> **What you need to do**:
Copy the records from the line with "You are a GUI" up to and including the line with "Go back using the up chevron button", and scale the click coordinates in the answers by 1.95, rounding each to a whole number with halves going up. Keep the requests as they are, and leave out the pictures.

> **Provided records**:
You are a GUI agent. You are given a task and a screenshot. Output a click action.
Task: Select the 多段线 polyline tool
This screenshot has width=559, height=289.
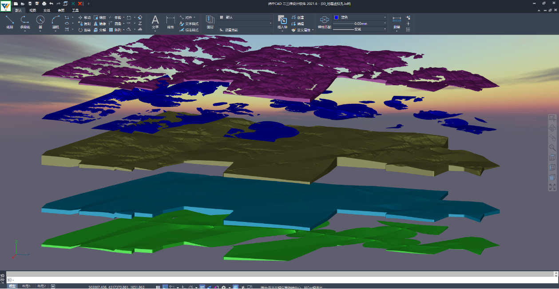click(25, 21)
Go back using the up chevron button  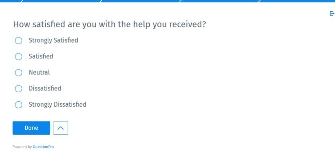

--

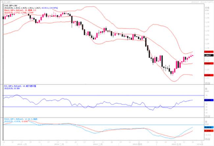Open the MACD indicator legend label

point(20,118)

> **Expected answer**:
You are a GUI agent. You are given a task and a screenshot. Output a click action.
Task: Select the 多段线 polyline tool
This screenshot has width=559, height=289.
click(49, 41)
Go back using the up chevron button  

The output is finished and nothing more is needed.